Translate this sentence from the AdaSteer summary below into Spanish: "This addresses the vulnerability of LLMs to jailbreak attacks, offering a real-time, flexible safety enforcement method, though it is incremental as it builds on existing activation steering techniques."

[Provided text Boundary: Start]

AdaSteer: Your Aligned LLM is Inherently an Adaptive Jailbreak Defender
This addresses the vulnerability of LLMs to jailbreak attacks, offering a real-time, flexible safety enforcement method, though it is incremental as it builds on existing activation steering techniques.
The paper tackled the problem of jailbreak attacks on safety-aligned large language models by proposing AdaSteer, an adaptive activation steering method that dynamically adjusts model behavior based on input characteristics, resulting in outperforming baseline methods across multiple attacks with minimal impact on utility.

[Provided text Boundary: End]
[Provided data Boundary: Start]

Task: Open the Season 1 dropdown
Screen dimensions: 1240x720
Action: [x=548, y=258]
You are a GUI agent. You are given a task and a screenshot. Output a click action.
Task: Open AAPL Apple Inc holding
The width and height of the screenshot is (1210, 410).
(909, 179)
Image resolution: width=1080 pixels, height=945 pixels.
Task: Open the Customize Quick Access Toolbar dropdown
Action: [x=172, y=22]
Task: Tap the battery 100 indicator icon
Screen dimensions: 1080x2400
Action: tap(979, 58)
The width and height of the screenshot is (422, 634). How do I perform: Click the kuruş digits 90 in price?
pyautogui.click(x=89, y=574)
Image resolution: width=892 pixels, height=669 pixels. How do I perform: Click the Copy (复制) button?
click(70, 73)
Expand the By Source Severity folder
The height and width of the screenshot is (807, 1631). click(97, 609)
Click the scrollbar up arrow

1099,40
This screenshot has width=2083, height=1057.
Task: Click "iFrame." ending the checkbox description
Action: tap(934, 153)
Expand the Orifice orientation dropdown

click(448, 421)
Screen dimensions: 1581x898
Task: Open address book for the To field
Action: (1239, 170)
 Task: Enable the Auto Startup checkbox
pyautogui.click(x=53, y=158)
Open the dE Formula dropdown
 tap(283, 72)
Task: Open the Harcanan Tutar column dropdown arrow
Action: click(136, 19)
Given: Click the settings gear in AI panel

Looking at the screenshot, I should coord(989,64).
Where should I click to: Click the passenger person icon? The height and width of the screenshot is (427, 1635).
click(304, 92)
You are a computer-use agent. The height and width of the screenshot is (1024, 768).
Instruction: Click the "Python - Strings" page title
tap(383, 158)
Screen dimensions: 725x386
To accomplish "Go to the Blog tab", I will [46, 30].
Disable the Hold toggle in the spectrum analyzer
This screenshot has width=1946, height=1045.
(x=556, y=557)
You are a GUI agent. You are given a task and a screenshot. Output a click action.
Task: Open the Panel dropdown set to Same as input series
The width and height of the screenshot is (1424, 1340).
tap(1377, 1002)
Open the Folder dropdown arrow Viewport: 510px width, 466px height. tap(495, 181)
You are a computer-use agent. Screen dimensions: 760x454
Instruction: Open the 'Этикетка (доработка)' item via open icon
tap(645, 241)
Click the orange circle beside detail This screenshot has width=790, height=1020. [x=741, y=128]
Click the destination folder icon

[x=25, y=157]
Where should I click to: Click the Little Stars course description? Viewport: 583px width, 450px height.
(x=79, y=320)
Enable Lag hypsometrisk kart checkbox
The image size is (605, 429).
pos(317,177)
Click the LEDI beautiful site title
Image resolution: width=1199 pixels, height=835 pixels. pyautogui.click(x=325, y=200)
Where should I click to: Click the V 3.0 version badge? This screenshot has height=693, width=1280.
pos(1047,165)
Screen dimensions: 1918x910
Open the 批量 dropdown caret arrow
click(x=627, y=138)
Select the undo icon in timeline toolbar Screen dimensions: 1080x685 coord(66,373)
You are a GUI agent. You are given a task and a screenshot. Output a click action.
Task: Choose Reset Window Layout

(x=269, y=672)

[Provided data Boundary: End]

_Finished exercise:_
Esto aborda la vulnerabilidad de los LLM a los ataques de jailbreak y ofrece un método flexible de aplicación de la seguridad en tiempo real, aunque es incremental, ya que se basa en técnicas existentes de direccionamiento de activaciones.